Digitalisation to deliver system efficiency
The rise of new technologies that are used for monitoring and maintenance purposes is contributing to system efficiency. The internet of things and artificial intelligence are leading to the establishment of smart grids (which can be monitored on a continuous basis), automatic decision-making and enhanced risk prediction and incident analysis. Blockchain systems are enabling the trading of energy between different parties and the tracking of green energy from source to consumer.
Access to the right data will be necessary for managing this increasingly complex electricity system. In turn, this will lead to data security and consent management becoming key areas of responsibility and concern.
Increasing international cooperation to harness Europe's full RES potential
To make optimal use of the continent's renewable energy sources, Europe needs to set up frameworks for partnerships between countries with different levels of RES. The rise of hybrid interconnectors and energy islands will allow electricity to be exchanged between countries whilst also connecting them to offshore wind farms.
These interconnectors and energy islands are forming the first building blocks of a European meshed offshore grid. See Elia Group's white paper on promoting hybrid interconnectors - 'Harvesting Europe's full offshore wind potential' - published in 2022.

2022 IN A NUTSHELL
GOOD PROGRESS MADE ON MAJOR INFRASTRUCTURE WORKS
In line with society's desire to accelerate the integration of renewable energy into energy systems, Elia Group is making good progress on key projects in Belgium and Germany. These are aimed at strengthening their respective grid backbones and subsea connections, so facilitating the decarbonisation of society.
BELGIUM | Further reinforcement of the grid backbone
In April, work began on the Mercator-Bruegel project, which involves the reinforcement of the high-voltage overhead line between the Mercator substation in Kruibeke and Bruegel substation in Dilbeek. The line forms an important part of the backbone of the Belgian high-voltage grid. Its reinforcement will mean that it will be able to transport increased electricity flows (up to 6 GW), so helping to secure the country's electricity supply in future.
As part of the second phase of the Boucle de l'Est project, the existing Bévercé-Bronromme-Trois-Ponts 70 kV overhead line is being replaced by a new double 110 kV line which will run along a distance of 25 km. After two years of construction work, the line was commissioned at the end of 2022. The Boucle de l'Est project, which is being carried out in several phases, will ensure the reliability of Belgium's electricity network and help the grid accommodate increasing amounts of renewable energy.

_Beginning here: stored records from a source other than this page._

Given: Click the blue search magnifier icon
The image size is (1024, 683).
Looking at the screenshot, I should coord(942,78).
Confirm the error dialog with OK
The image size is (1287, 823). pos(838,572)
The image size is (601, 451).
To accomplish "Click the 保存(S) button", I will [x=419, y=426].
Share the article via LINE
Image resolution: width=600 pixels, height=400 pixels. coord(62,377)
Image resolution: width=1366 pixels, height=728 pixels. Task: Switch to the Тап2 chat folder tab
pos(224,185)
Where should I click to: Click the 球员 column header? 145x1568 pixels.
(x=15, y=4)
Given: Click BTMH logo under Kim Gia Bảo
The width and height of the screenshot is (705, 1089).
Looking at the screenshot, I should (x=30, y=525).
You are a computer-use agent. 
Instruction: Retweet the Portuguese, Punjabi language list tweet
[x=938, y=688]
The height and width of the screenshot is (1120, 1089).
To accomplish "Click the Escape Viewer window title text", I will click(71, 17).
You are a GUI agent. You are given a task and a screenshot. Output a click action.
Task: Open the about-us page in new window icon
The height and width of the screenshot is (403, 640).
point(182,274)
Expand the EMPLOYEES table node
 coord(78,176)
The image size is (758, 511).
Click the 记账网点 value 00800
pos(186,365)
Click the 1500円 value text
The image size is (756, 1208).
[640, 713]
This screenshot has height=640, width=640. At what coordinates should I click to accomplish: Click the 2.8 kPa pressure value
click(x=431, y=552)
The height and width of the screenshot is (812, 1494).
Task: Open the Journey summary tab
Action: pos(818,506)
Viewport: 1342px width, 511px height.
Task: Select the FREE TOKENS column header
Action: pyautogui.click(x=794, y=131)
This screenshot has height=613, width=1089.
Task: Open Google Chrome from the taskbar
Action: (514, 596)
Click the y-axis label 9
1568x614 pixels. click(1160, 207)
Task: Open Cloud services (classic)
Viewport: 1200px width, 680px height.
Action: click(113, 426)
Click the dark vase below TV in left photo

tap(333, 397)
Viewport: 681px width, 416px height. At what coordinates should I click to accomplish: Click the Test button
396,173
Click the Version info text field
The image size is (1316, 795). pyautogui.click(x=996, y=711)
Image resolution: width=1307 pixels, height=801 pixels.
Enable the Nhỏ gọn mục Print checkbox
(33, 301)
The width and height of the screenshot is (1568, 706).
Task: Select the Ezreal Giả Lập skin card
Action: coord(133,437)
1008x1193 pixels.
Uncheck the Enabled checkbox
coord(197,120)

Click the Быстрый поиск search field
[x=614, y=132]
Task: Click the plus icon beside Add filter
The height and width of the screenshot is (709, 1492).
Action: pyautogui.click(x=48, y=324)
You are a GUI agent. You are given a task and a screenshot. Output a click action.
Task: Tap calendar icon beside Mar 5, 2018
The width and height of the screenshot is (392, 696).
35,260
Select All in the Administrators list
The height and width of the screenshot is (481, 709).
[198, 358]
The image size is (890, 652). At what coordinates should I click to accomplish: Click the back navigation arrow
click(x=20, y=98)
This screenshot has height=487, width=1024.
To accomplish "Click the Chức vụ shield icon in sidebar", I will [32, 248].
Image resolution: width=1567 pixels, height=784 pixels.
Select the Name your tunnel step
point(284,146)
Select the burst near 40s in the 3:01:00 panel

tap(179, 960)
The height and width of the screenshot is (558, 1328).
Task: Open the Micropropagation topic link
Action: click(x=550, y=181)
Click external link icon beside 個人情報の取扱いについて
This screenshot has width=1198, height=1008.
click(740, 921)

In December, Elia Transmission Belgium (ETB) and RTE officially unveiled the reinforcement of the Avelgem-Avelin interconnector that links Belgium to France. The Avelgem-Avelin connection is now equipped with high-temperature low-sag conductors, state-of-the-art technology which enables twice the amount of power to be carried across it (from 3 to 6 GW). This will contribute to ensuring security of supply in both countries and will strengthen the integration of the European electricity market.
GERMANY | Expansion of both the on- and offshore grid
Two further sections of the 380 kV overhead line Nordring Berlin were completed in March 2022 following construction work that lasted for 17 months. 75 additional pylons were erected during this period, which means that the largest part of the replacement work for this line has been completed. The remaining sections are due to be completed before the end of 2023. The overhead line is key for transporting growing volumes of renewable energy from the northeast of Germany to consumption centres and for securely supplying the Berlin metropolitan area with an increasing share of renewable energy in the long term.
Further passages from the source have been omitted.